Hook: Why Beauty Teams Should Stop Playing It Safe

You want more than talk—your customers want proof. In 2026, beauty shoppers are savvy, skeptical, and hungry for experiences that show a product does what it promises. Yet many brands still rely on product pages, influencer selfies, and glossy ads that don’t move the needle on consumer trust. The Rimmel x Red Bull stunt with gymnast Lily Smith exposes a different path: well-executed experiential activations can create immediate credibility, sustained social buzz, and lucrative cross-category partnerships—if you plan for authenticity, safety, and sustainability.

The Big Reveal — What Happened

In late 2025, Rimmel London partnered with Red Bull and five-time All-American gymnast Lily Smith to launch its new Thrill Seeker Mega Lift Mascara. Smith performed a 90‑second balance‑beam routine 52 stories above New York City on a rooftop overlooking Central Park, with an elevated beam to dramatize the product’s ultra‑volumising, mega‑lift claims. The stunt was covered in trade press and boosted social assets for a global campaign, turning a product claim into a visible, shareable spectacle. Cosmetics Business and other outlets reported on the event and highlighted how it tied Rimmel’s mascara positioning to athletic performance and daring imagery.

"Performing this routine in such a unique and unusual setting, ahead of my college season, was a total thrill for me," — Lily Smith (Rimmel x Red Bull activation coverage)

Why This Worked: Three Strategic Wins for Beauty Marketers

Let’s unpack why the stunt succeeded from a marketing perspective—and what it teaches brands in body care and cosmetics.

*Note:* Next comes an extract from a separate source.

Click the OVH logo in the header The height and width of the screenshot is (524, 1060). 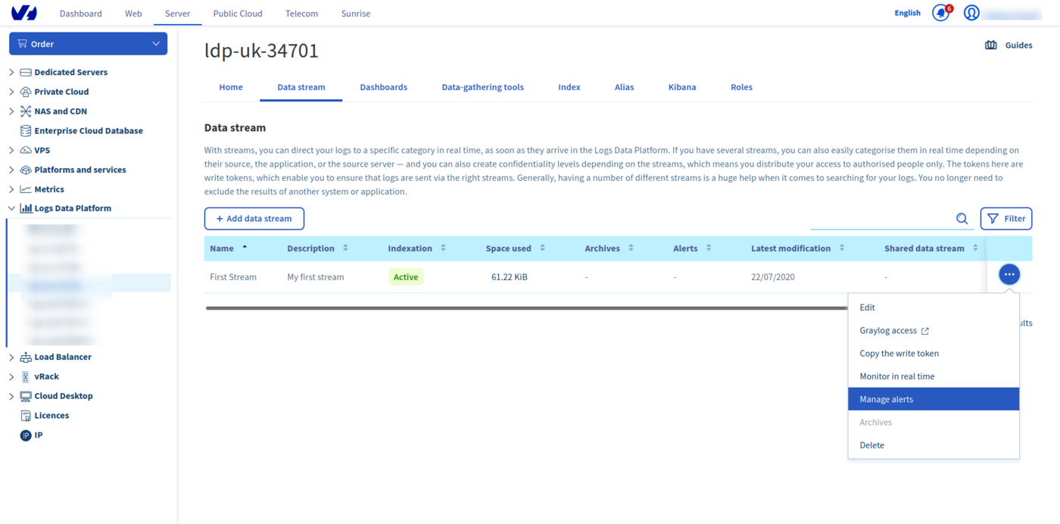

1. Product Credibility Through Demonstrative Experience

Claims like “mega lift” and “six times more visible lash volume” are technical and easy to dismiss. The stunt converted a functional benefit into a lived moment. Seeing an athlete perform under pressure—no retouch, no CGI—creates a perception of proof. For body‑care brands, that matters: customers want to see anti‑friction deodorants in motion, sweat‑resistant sunscreen in live sport, or fast‑absorbing lotions in a real‑life routine.

2. Cross‑Category Partnership Amplifies Reach

Pairing Rimmel with Red Bull was smart because it married two authentic worlds: beauty and extreme/athletic performance. That crossover did three things at once: it extended audience reach into active‑lifestyle consumers, lent credibility via Red Bull’s action‑sports ethos, and created unique content hooks for PR and social. Partnerships that feel native—where both brands’ values are visible—drive better media pickup and more authentic influencer endorsements. Consider an activating micro-events mindset when you scope partner mechanics to make sure the on-the-ground experience matches the claim.

3. Influencer as Co‑Creator, Not Just Talent

Lily Smith isn’t just a face—she’s a Red Bull athlete with athletic credibility. Making her a co‑star who shaped the routine gave the activation authenticity. In 2026, audiences reward creators who help design the story. Influencers who have creative input feel invested and produce more genuine long‑form content and behind‑the‑scenes material that converts at higher rates.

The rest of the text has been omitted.